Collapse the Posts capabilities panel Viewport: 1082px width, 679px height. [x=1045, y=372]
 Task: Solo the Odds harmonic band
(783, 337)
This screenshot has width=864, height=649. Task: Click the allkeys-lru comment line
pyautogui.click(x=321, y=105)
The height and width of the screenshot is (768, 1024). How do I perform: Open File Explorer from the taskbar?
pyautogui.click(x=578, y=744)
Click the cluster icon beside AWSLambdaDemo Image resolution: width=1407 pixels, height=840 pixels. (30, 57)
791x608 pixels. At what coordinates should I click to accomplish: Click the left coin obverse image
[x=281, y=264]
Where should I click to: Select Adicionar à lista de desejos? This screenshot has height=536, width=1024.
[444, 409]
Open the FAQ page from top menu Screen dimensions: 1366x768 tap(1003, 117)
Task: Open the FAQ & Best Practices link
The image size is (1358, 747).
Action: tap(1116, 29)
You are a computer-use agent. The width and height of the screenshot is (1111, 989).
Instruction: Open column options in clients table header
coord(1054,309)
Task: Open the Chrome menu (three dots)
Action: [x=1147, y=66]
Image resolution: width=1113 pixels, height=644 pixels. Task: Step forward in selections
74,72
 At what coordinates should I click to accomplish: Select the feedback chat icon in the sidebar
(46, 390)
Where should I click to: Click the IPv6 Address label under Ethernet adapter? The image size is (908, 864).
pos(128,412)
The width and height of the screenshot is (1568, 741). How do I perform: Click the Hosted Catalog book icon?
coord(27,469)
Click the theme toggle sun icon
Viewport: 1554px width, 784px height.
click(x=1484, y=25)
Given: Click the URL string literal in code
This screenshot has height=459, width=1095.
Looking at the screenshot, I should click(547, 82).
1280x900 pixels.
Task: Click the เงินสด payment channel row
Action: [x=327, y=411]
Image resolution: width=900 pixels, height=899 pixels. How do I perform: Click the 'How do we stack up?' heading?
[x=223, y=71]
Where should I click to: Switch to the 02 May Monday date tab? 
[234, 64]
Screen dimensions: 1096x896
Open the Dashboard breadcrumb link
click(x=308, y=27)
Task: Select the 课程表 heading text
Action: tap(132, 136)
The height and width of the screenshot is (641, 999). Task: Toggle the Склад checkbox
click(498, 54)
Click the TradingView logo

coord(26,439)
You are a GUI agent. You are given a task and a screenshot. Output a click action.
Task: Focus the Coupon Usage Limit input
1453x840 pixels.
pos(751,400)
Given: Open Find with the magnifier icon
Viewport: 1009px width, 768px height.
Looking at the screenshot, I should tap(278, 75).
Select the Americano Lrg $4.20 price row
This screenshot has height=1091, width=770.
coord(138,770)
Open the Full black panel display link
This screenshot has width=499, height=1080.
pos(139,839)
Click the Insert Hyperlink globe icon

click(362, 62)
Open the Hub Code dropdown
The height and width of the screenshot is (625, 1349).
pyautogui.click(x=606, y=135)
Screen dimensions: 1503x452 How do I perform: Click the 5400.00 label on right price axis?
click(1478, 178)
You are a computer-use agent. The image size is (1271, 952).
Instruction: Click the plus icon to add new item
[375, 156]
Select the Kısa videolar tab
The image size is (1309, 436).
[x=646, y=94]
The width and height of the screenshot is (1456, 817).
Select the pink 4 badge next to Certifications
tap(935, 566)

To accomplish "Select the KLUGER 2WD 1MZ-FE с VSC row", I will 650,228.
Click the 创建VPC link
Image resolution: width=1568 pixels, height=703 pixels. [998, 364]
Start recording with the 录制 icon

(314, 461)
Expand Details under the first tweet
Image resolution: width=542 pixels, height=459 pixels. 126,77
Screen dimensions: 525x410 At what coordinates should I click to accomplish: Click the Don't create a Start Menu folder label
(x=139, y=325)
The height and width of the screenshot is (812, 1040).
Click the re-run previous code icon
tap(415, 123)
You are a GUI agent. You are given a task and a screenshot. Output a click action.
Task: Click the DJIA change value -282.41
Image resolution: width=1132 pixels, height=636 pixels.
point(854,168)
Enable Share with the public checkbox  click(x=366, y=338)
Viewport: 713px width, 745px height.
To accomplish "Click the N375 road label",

----------

WORK TASK >> Reproduce exactly the line containing "Expand Details under the first tweet" and all lines after it through the end of the listing above; leave out every earlier line.

RESPONSE AREA >>
Expand Details under the first tweet
Image resolution: width=542 pixels, height=459 pixels. 126,77
Screen dimensions: 525x410 At what coordinates should I click to accomplish: Click the Don't create a Start Menu folder label
(x=139, y=325)
The height and width of the screenshot is (812, 1040).
Click the re-run previous code icon
tap(415, 123)
You are a GUI agent. You are given a task and a screenshot. Output a click action.
Task: Click the DJIA change value -282.41
Image resolution: width=1132 pixels, height=636 pixels.
point(854,168)
Enable Share with the public checkbox  click(x=366, y=338)
Viewport: 713px width, 745px height.
To accomplish "Click the N375 road label",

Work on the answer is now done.